A big goal that John had was, we wanted to underscore emotion and the internal state of mind of Eilis in a sort of non-cheesy way, which is tricky. (Laughs.) In a certain way, you have to refer to a common musical vocabulary, but he was very keen to avoid hitting the nail on the head too strongly, as was I. So that was a big part of our trying to find the right balancing act within the score, making it emotional and making it slightly unpredictable — in some ways, those goals are slightly in conflict, so that was a big part of our creative struggle.
What went into the choice behind the instrumentation?

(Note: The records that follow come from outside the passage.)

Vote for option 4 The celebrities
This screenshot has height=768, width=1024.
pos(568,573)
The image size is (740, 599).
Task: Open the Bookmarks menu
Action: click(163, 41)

We wanted to give a little bit of a sense of place between Ireland and America, but in a subtle way. We didn't want to do standard Irish or Gershwin-y type tunes. But we wanted to give a nod towards those things, so there's a little bit of mandolin in many of the Irish sections, and there's a little bit of clarinet or upright bass in the American parts.
Were you previously familiar with traditional Irish music?
Actually, because I had done the records for Real World Records with [Irish singer] Iarla Lionaird about 20 years ago, he insisted on taking me around Ireland to go and see all these traditional performers perform or to meet them, so I had this amazing, one-week crash-course education in Irish music that was incredible. In that sense, I was aware of it. But it was surprising that the Sean-nos singing is traditionally unaccompanied singing, and it's almost like a sung poetry in a way.
'Brooklyn' composer Michael Brook
How much input did [director] John [Crowley] have?
When we started out, about a third of the way through the process, everything was going really well, and it felt like, "Well, we're almost done." (Laughs.) And then John said, "But now, see in this part here, can we finesse this a little bit, and what can we do to bring out this?" So it was a very sculpted approach to creating the score. And neither of us knew exactly what we wanted, so the musical conversation went back and forth many times, and it ended up with something that is definitely a product of both our involvements to a large degree.
Was there any key difference between this film and others you've worked on?
One big difference was recording with a larger string section at Abbey Road in the Beatles room, which was great. For me, that was a really exciting and enjoyable part of it. With piano, we had sampled piano, and I thought, "That sounds pretty good." [But then] we thought, "Why don't record the part with a [human] player?" The difference was so shocking for me — probably a naive one. The big lesson was, the more humans are involved, generally the better.
What was it like working with David O. Russell on The Fighter?
It was a great experience, actually. I think I was a little bit trepidatious about it. Probably, he went through a phase when he was younger, and he was great to work with — really smart and very perceptive of things. I think people understandably want to hear the stories about the fireworks, and there were no fireworks. It was just a solid, enjoyable project and a great movie.
What was your experience with scoring Sean Penn's Into the Wild?
It was hard, not because he was hard. It was one of those projects where somehow we ran out of time. (Laughs.) They were mixing the film at Skywalker, and I was trying to stay ahead of the mix. (Laughs.) Doing new cues or changing them or recording different parts. Music is such a big thing to [Sean]. He's like a lot of directors I've worked with, where they love music, and they're slightly intimidated because they don't have a musical technical vocabulary. Which I think, it's better if they don't, actually. I prefer to talk about just the emotional goals.